The Leewit was silent for a bit. Then she scowled. “Scared she wouldn’t manage to let go of you. Getting soppy like Maleen.”
“Oh.” That Captain Pausert could understand.
It didn’t make being on the Venture without her any easier, but it did make it a lot better. He found the ship without her an empty place, even if there were more than seventy people on board. But they had to get these other people to air, and that meant the Sheewash Drive.
So they did it, and the inner fire burned in that twisted arrangement of wires directing the klatha energy. It appreciably shortened their journey.
CHAPTER 3
Goth had left Karres before the captain. Without saying proper goodbyes, which she was still kicking herself about, but…

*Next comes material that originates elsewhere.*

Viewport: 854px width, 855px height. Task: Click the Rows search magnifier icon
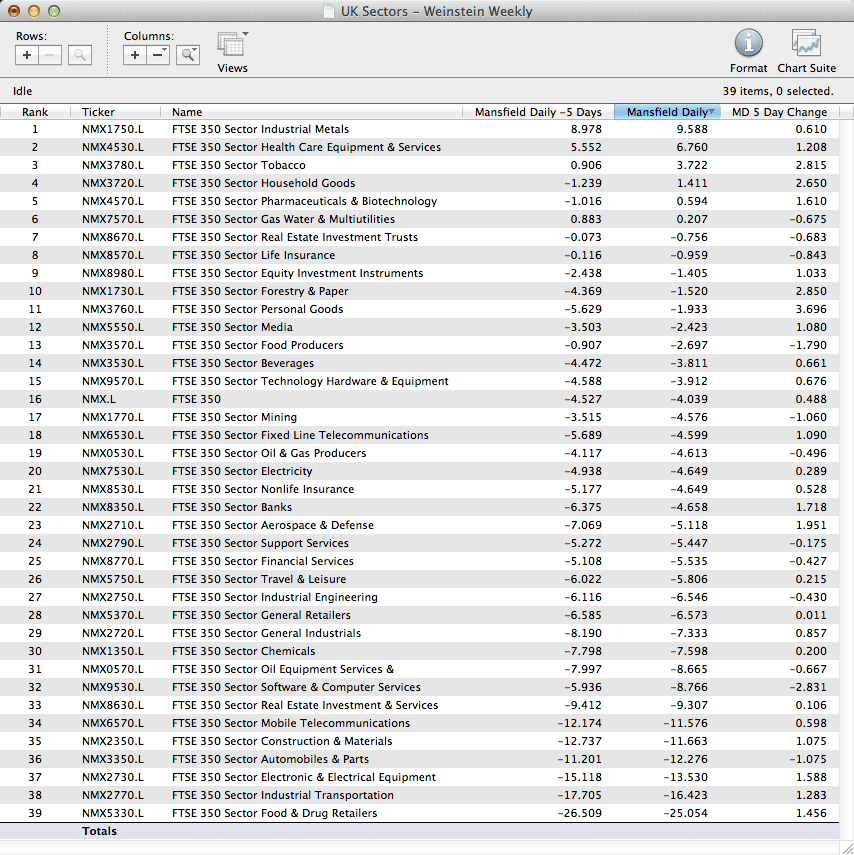[x=80, y=55]
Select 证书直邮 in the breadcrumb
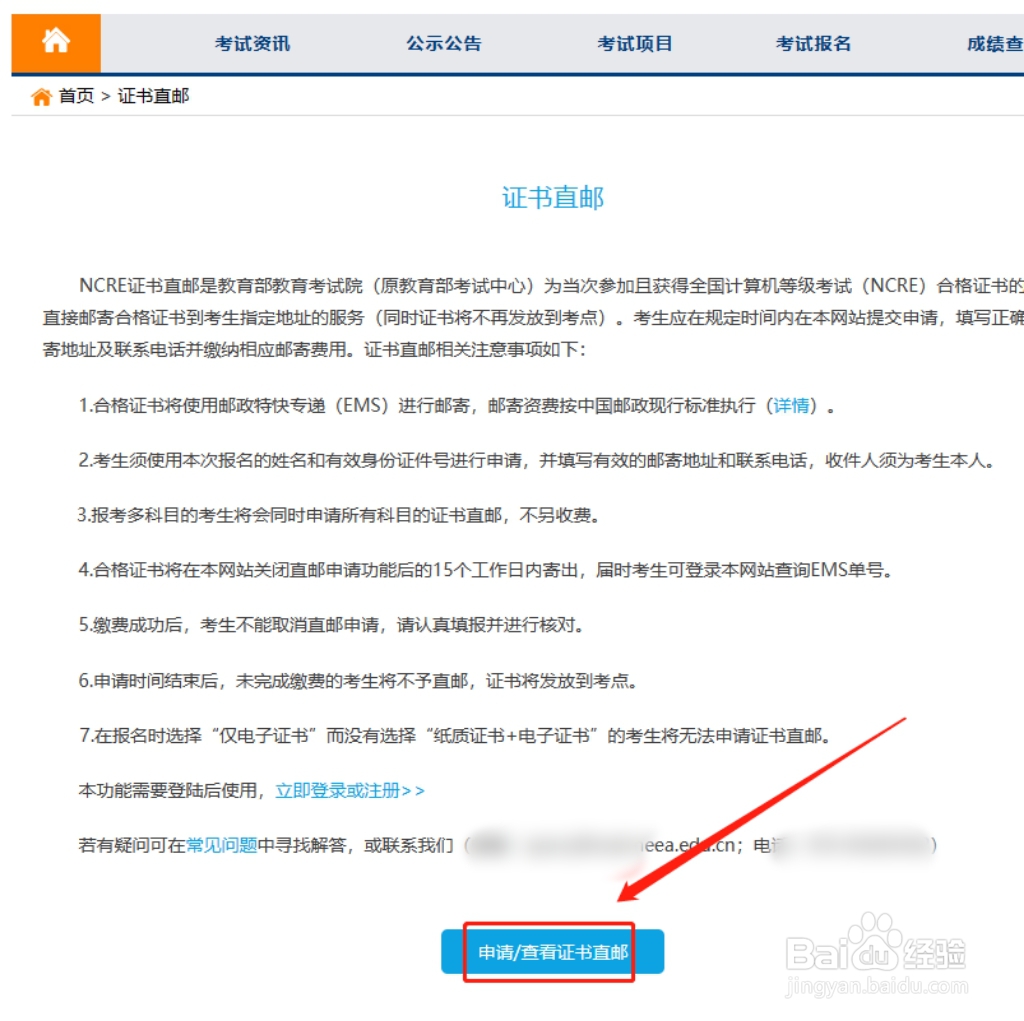1024x1021 pixels. coord(152,96)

She shook herself vigorously. No use being melancholy and miserable about it, even if she was both of those. She’d been taken in one of Karres’ fast two-man ships as far as Parisienne—a world undistinguished for anything much except being inside the Empire, a place of gentle and beautiful warm oceans, and the major producer of sheen fabric. Sheen was harvested from the cocoons of a local sea creature, the squill, which had failed to thrive anywhere else. It was pretty, shimmery, strong and soft. There were plenty of fabrics that filled that brief, but sheen had one other desirable property—it wicked moisture away very effectively. You were never sweaty in sheen. It was very popular on hot worlds. It did have one other, much less popular feature. It didn’t last. The cocoons broke down to release the sea-squill young three hundred and seventeen Parisienne days after it had been secreted. The fabric, even spun, did the same. Every year there was a rush to get the new sheen garments to the markets as fast as possible. Customers liked their cloth as quickly as possible, and prices were determined by the time since harvest. As a result, Parisienne saw a great deal more fast ships than most worlds, so it was a good spot to blend into the traffic to her next destination.